Exercise task
Copy out the listing below word for word, and leave the pictures out of your copy.

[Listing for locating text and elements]
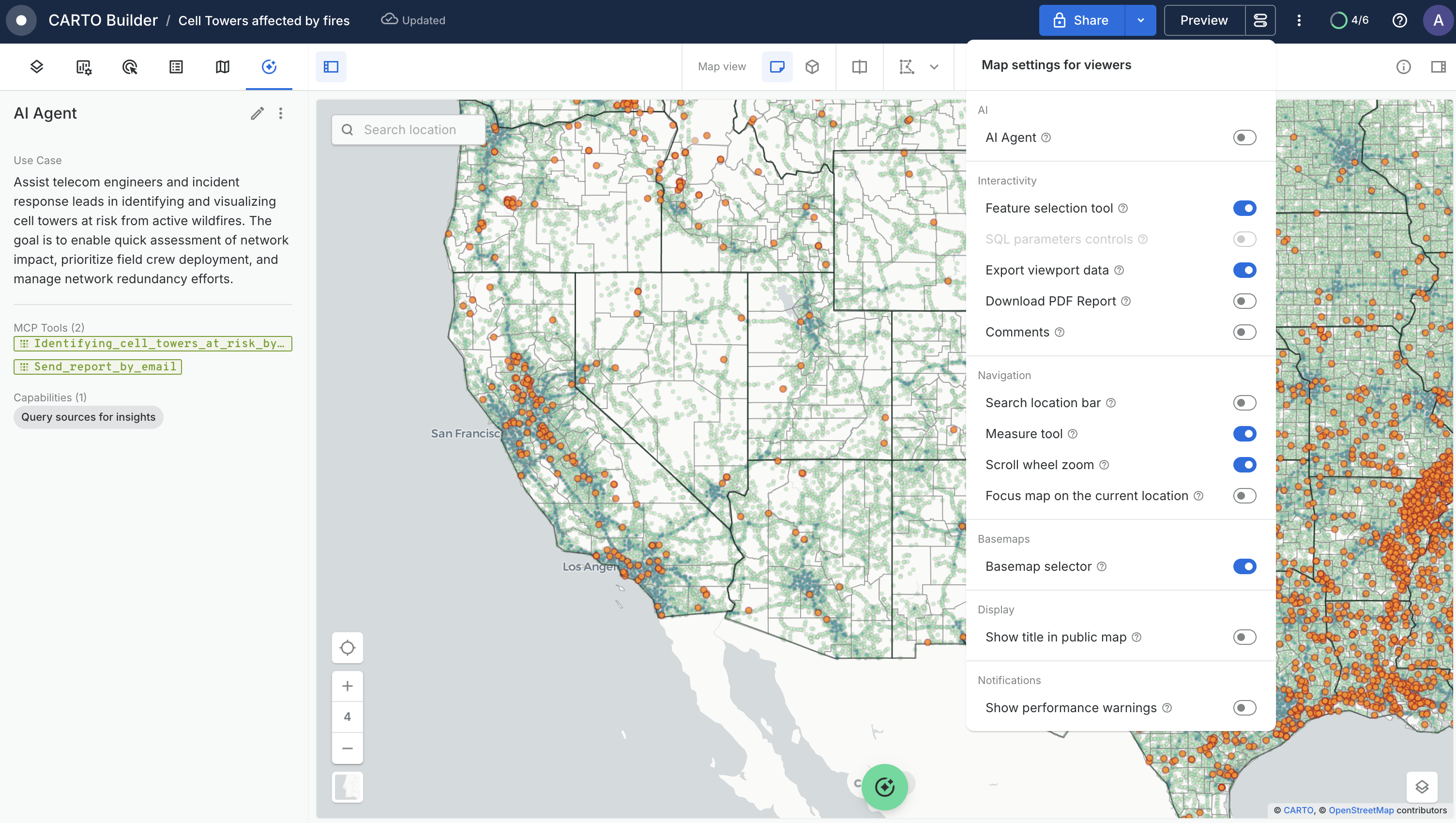Switch to 3D map view
1456x823 pixels.
(812, 67)
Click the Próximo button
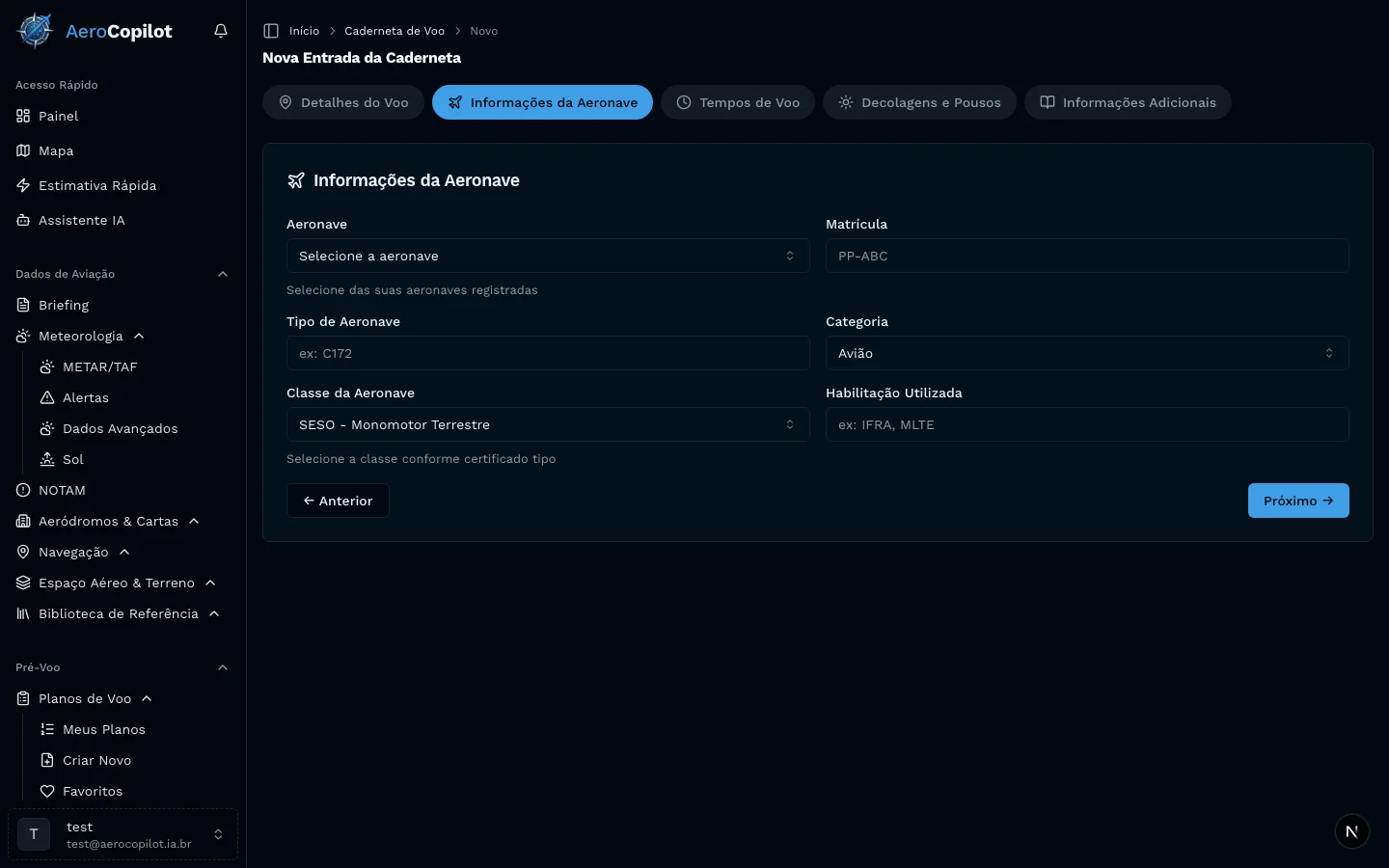The height and width of the screenshot is (868, 1389). coord(1297,501)
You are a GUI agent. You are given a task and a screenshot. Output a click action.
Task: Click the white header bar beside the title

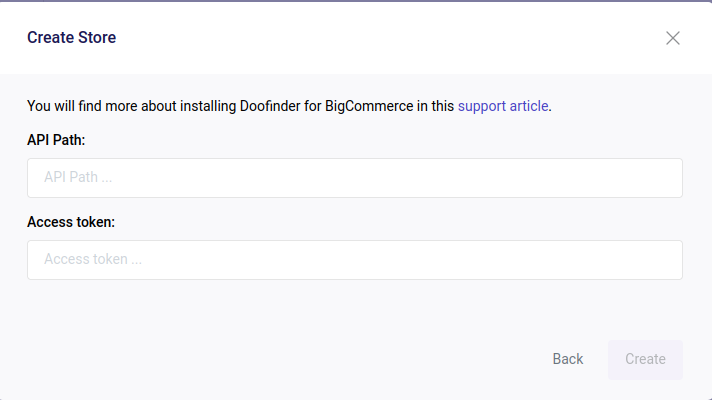click(x=386, y=38)
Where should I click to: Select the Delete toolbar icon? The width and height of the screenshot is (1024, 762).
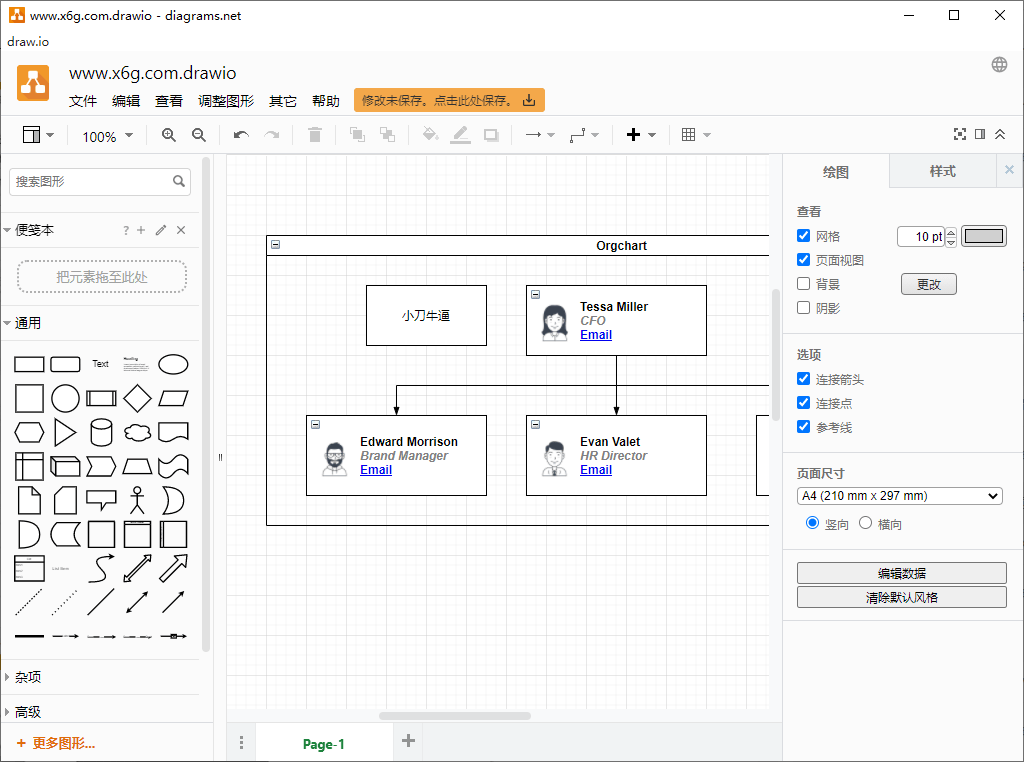point(314,134)
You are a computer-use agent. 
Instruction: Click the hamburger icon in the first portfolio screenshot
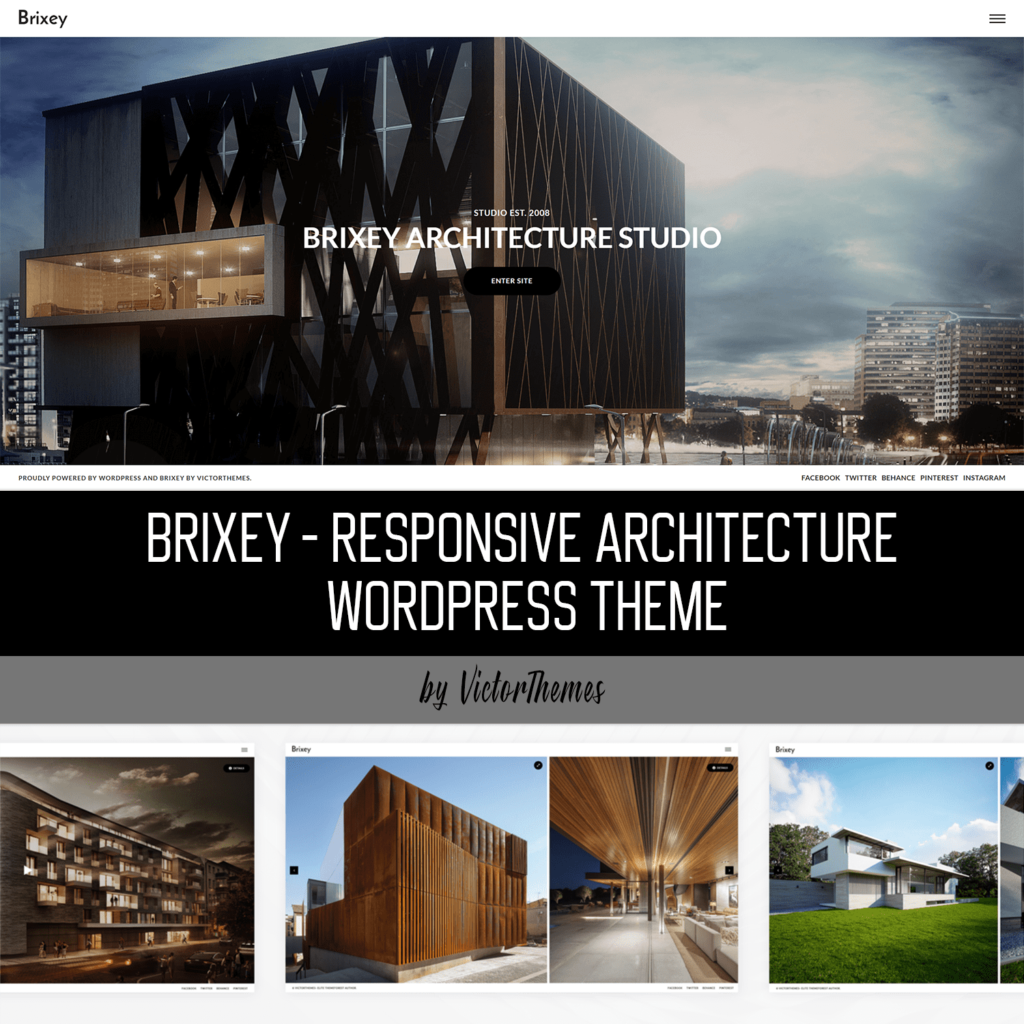244,750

Reply to the task
Switch to 3D map view
1456x823 pixels.
(812, 67)
Click the Próximo button
The height and width of the screenshot is (868, 1389). coord(1297,501)
You are a GUI agent. You are given a task and a screenshot. Output a click action.
Task: Click the white header bar beside the title

click(x=386, y=38)
Where should I click to: Select the Delete toolbar icon? The width and height of the screenshot is (1024, 762).
point(314,134)
You are a computer-use agent. 
Instruction: Click the hamburger icon in the first portfolio screenshot
244,750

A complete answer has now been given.